▼

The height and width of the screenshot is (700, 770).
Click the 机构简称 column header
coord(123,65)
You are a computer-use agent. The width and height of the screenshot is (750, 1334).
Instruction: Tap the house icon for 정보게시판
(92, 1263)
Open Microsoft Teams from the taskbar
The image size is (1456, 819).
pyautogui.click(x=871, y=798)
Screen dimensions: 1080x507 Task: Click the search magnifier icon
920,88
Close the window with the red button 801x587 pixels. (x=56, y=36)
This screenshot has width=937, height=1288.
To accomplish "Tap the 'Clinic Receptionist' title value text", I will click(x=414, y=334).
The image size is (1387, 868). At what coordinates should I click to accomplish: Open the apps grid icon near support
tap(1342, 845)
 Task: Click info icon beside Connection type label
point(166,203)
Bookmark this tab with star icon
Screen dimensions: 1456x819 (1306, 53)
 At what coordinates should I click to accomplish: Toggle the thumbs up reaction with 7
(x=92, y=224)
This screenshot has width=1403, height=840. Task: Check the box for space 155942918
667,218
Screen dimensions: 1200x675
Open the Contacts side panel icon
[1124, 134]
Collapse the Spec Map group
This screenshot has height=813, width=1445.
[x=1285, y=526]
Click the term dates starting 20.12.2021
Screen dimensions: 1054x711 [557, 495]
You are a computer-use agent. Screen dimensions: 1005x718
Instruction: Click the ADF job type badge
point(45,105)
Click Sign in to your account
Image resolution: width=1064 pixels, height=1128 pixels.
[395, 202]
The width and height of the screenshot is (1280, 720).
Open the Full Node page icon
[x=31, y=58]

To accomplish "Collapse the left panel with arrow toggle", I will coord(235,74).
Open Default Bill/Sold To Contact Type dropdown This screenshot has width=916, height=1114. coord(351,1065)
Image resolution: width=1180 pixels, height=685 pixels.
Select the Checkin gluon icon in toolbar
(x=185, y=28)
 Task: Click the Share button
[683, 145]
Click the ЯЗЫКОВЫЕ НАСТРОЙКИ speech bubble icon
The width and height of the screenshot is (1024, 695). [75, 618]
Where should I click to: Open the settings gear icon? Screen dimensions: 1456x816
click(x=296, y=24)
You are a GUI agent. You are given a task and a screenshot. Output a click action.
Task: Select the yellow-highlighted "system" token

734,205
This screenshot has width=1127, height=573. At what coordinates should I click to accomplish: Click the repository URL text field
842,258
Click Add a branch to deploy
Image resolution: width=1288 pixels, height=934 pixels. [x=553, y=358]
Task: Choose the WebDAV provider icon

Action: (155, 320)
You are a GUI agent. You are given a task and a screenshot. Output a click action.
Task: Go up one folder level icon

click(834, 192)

▲

Task to carry out:
Duplicate the items between the lines holding "The width and height of the screenshot is (1280, 720)." and "click(x=296, y=24)", inclusive.

Exercise answer:
The width and height of the screenshot is (1280, 720).
Open the Full Node page icon
[x=31, y=58]

To accomplish "Collapse the left panel with arrow toggle", I will coord(235,74).
Open Default Bill/Sold To Contact Type dropdown This screenshot has width=916, height=1114. coord(351,1065)
Image resolution: width=1180 pixels, height=685 pixels.
Select the Checkin gluon icon in toolbar
(x=185, y=28)
 Task: Click the Share button
[683, 145]
Click the ЯЗЫКОВЫЕ НАСТРОЙКИ speech bubble icon
The width and height of the screenshot is (1024, 695). [75, 618]
Where should I click to: Open the settings gear icon? Screen dimensions: 1456x816
click(x=296, y=24)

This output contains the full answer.